◆ EXERCISES TO COMPLETE:
- A) In the SQL forum thread below, rewrite the paragraph beginning "I need to order the keys by KeyDate" as a short bulleted list that keeps its main facts.
- B) Answer these questions from the SQL forum thread below, one per line, with answers marked the same way:
(i) What date and time is shown on the post?
(ii) What two columns, with their types, does MyTable have?
(iii) Under what condition does the poster say the query can be an expensive way to get the job done?

## START DOCUMENT SEGMENT

Revisitation of an old problem

Please start any new threads on our new site at https://forums.sqlteam.com. We've got lots of great SQL Server experts to answer whatever question you can come up with.

All Forums

SQL Server 2000 Forums

SQL Server Development (2000)

Revisitation of an old problem

Author

Topic

SamC
White Water Yakist

3467 Posts

Posted - 2005-01-31 : 20:02:31

I'm sure there's a generic "name" for this problem, but I can't put my finger on it.

Given a table

CREATE TABLE MyTable (
SomeSetOfKeys INT ,
KeyDate DATETIME )

I need to order the keys by KeyDate, and on each row, have access to KeyDate and KeyDate(+1) - the next Date.

My understanding of the least expensive way to do this is:

SELECT A.SomeSetOfKeys, A.KeyDate, MIN(B.KeyDate) As NextKeyDate
FROM MyTable A
INNER JOIN MyTable B ON B.SomeSetOfKeys = A.SomeSetOfKeys
AND B.KeyDate > A.KeyDate
GROUP BY SomeSetOfKeys, KeyDate

This can be an expensive way to get the job done, even with optimized clustered indexes, if the number of rows is large.

## END DOCUMENT SEGMENT
## START ENTRIES SHOWN

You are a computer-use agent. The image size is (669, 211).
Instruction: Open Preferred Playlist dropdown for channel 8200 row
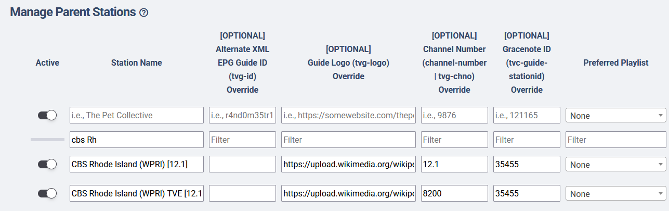615,194
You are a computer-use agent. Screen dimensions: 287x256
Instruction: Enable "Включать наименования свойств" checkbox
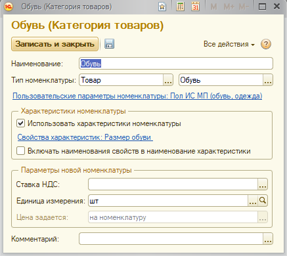click(20, 151)
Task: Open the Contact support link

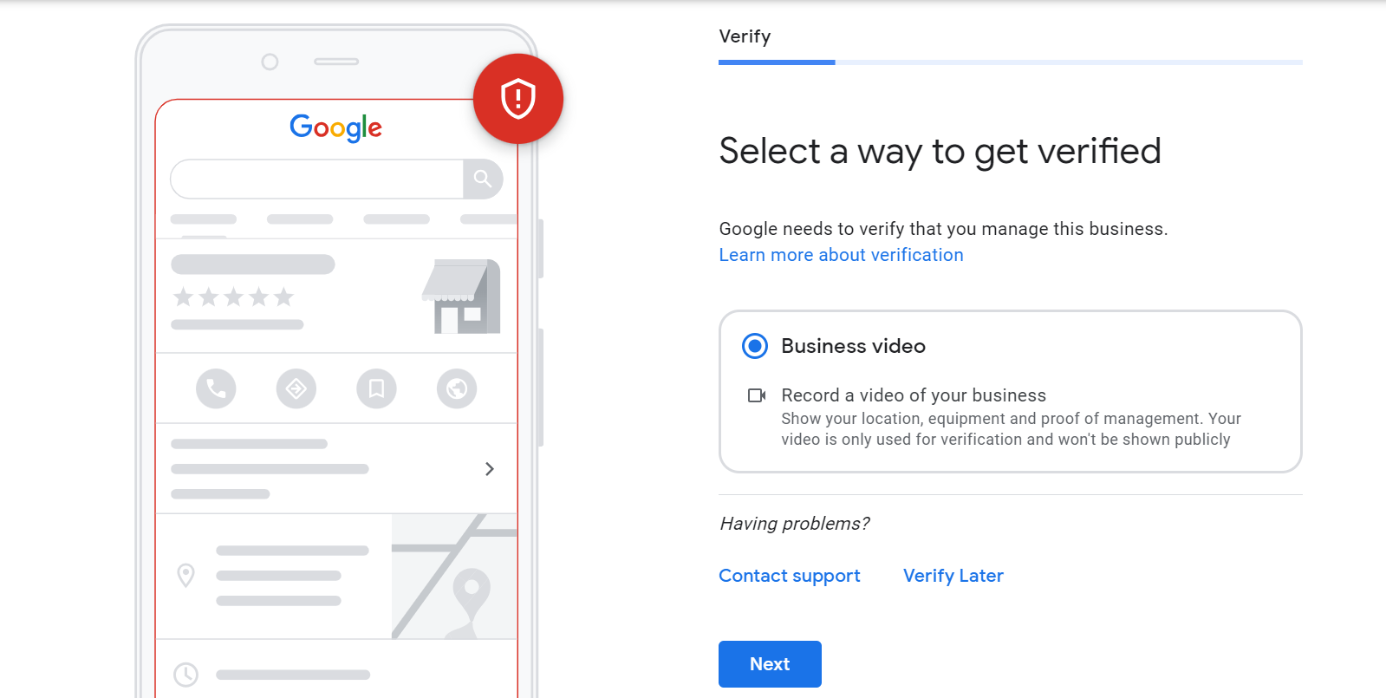Action: (789, 576)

## END ENTRIES SHOWN

◆ COMPLETED EXERCISE:
- A)
- Order the keys by KeyDate.
- On each row, have access to KeyDate.
- On each row, also have access to the next date, KeyDate(+1).

- B)
(i) 2005-01-31 at 20:02:31.
(ii) SomeSetOfKeys (INT) and KeyDate (DATETIME).
(iii) When the number of rows is large, even with optimized clustered indexes.